La vertu sociale du potin
Publié le 15 avril 2016. Par La rédaction de Books.
Jaser, cancaner, commérer, potiner… Que de mots pour des conversations que personne n’est censé tenir. Parler de quelqu’un en son absence, ça ne se fait pas. Pourtant, tout le monde s’en donne à cœur joie, et pour cause ! Le ragot est fort utile, si l’on en croit les sociologues. C’est un formidable vecteur de lien social, qui stimule la productivité et l’intelligence, assure notamment l’Allemand Christian Schuldt dans son livre « Potins ! Des commérages de village aux ragots sur Internet ». Selon lui, partager des ragots est l’équivalent pour les humains de l’épouillage mutuel chez les singes. Les cancans quotidiens créent une intimité durable entre deux individus, et notamment au sein du couple. « Partager un secret fonctionne comme un délit de corruption avec deux malfaiteurs : celui qui corrompt et celui qui se laisse corrompre », écrit Schuldt. Et les deux en tirent avantage : celui qui dévoile le secret augmente son prestige ; celui qui le reçoit acquiert une information qui peut se révéler précieuse. Par les ragots, les membres d’un groupe apprennent en effet quels comportements y sont valorisés, ou pas. Ils deviennent ainsi plus « intelligents » socialement. Schuldt insiste même : les entreprises dont les salariés échangent de nombreux potins possèdent un esprit d’équipe plus développé.

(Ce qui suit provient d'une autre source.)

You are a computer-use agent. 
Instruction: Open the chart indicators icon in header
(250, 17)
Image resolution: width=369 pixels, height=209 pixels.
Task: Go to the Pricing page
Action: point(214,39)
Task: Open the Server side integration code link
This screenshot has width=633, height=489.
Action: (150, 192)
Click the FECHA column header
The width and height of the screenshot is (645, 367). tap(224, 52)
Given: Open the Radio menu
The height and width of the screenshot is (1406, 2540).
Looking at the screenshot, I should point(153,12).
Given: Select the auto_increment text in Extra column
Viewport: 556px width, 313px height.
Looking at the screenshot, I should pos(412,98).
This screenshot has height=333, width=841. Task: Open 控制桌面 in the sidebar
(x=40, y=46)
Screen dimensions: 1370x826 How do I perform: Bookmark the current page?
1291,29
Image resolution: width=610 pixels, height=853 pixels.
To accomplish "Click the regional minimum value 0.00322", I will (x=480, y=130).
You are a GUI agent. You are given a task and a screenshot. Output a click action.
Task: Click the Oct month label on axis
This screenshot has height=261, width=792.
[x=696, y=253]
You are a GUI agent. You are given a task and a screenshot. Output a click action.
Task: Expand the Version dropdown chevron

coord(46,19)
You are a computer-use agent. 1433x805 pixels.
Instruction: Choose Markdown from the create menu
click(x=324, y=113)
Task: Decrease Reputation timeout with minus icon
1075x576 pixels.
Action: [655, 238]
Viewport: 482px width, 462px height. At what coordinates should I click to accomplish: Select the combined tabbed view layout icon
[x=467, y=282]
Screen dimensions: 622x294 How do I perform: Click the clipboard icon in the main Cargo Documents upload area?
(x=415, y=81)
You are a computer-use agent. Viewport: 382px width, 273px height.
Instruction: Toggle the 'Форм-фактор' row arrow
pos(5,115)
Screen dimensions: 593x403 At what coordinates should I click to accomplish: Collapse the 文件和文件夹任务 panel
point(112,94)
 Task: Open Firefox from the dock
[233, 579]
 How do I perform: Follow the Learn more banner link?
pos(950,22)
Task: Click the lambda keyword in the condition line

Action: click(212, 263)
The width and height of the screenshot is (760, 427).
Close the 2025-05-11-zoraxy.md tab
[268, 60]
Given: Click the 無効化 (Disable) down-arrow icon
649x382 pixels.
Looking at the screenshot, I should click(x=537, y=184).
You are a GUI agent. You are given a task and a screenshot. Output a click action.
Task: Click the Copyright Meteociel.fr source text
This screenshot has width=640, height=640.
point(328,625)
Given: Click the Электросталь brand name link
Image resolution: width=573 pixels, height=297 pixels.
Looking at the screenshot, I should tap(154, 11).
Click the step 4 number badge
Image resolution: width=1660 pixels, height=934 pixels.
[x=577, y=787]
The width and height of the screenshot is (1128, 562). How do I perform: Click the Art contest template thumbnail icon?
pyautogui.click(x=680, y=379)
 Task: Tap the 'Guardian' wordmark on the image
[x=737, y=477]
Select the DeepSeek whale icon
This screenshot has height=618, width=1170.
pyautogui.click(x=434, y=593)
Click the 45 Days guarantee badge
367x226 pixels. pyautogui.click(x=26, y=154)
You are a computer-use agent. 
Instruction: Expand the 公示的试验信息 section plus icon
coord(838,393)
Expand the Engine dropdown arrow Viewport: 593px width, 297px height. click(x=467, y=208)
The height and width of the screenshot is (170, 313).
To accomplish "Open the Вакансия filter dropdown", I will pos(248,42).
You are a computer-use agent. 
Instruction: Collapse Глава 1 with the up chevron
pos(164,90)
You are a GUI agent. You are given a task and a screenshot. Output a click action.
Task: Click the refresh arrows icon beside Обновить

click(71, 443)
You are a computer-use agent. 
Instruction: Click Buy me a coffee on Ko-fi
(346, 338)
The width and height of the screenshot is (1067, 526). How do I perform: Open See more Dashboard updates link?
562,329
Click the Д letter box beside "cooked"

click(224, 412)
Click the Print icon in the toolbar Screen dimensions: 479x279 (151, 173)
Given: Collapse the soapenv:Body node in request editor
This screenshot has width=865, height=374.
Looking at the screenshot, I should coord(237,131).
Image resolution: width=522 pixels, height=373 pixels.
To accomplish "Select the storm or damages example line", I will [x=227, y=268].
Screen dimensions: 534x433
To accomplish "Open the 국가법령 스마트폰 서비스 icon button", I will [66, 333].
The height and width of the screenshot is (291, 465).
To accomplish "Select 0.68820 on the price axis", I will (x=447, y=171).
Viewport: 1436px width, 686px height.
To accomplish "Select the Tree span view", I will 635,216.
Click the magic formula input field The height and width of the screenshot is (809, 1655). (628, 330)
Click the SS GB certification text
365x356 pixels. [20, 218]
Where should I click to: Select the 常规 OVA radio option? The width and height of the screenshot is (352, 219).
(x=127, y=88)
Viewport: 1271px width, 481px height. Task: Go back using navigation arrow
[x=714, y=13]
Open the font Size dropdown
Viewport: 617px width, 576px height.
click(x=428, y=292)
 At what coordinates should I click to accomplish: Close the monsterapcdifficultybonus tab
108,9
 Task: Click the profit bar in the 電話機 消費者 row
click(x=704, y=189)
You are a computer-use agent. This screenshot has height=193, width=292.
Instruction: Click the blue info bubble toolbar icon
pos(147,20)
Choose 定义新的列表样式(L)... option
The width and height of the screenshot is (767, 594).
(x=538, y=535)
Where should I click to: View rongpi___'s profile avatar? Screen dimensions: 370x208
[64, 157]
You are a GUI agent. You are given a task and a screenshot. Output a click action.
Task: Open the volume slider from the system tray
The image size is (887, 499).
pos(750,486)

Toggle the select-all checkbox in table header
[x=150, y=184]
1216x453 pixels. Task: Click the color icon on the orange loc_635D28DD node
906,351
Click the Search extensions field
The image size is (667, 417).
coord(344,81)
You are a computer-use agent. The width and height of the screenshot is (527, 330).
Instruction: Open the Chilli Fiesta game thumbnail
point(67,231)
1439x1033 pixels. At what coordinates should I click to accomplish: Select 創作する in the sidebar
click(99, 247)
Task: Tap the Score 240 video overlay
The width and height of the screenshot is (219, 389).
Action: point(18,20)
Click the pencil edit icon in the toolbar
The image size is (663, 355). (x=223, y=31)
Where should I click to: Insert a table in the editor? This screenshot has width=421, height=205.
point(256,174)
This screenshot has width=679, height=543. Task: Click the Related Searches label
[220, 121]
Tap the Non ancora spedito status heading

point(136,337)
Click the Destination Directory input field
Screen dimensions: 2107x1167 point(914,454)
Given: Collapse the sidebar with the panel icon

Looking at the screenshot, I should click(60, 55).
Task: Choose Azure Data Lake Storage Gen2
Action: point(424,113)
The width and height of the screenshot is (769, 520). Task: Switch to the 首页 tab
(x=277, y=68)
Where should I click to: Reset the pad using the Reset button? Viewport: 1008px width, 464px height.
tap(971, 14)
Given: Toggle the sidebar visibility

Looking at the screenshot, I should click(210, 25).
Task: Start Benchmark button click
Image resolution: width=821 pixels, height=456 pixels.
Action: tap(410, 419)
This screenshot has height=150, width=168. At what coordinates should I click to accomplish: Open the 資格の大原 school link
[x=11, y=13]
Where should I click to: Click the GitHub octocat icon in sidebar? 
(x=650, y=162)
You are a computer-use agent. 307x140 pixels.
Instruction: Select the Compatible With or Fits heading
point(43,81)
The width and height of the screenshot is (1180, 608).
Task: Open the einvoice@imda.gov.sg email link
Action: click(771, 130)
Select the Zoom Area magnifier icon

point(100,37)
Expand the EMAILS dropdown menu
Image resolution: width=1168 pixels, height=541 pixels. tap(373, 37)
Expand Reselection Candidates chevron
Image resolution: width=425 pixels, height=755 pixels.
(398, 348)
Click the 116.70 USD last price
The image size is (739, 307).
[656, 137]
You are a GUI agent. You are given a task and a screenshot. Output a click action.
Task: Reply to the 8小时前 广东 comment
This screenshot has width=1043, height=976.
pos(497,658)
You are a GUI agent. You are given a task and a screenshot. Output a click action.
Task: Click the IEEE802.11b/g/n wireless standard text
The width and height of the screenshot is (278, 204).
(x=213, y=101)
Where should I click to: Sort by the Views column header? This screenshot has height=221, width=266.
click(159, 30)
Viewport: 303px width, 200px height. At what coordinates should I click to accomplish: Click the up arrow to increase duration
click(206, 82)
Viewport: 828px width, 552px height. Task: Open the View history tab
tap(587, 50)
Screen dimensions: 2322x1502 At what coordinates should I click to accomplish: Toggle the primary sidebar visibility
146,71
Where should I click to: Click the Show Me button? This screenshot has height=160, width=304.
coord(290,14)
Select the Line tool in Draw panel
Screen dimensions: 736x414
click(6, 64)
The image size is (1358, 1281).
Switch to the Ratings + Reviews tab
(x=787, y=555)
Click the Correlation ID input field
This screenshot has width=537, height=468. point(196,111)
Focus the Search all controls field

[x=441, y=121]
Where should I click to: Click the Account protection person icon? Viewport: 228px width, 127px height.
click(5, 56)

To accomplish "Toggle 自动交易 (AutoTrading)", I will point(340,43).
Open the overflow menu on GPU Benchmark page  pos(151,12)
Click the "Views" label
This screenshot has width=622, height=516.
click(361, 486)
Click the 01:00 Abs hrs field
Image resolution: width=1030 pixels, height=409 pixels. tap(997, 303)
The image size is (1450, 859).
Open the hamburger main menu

Le commérage participe au maintien de la cohésion du groupe à travers son influence sur la réputation des personnes, avait déjà relevé Norbert Elias. Dans les années 1950, il constate, en étudiant les faubourgs d’une ville industrielle britannique, qu’« une communauté soudée a besoin d’un abondant flux de potins pour faire tourner ses rouages ». Il découvre, surtout, que la forme et les contenus du commérage varient selon les sociétés. « Plus un groupe est fortement intégré, plus il se livre à cœur joie au commérage, et dans son cas, le commérage renforce la cohésion préexistante », écrit-il. Dans une communauté moins soudée, l’effet « potins » n’existe pas. On n’épouille bien que les singes dont on est proche.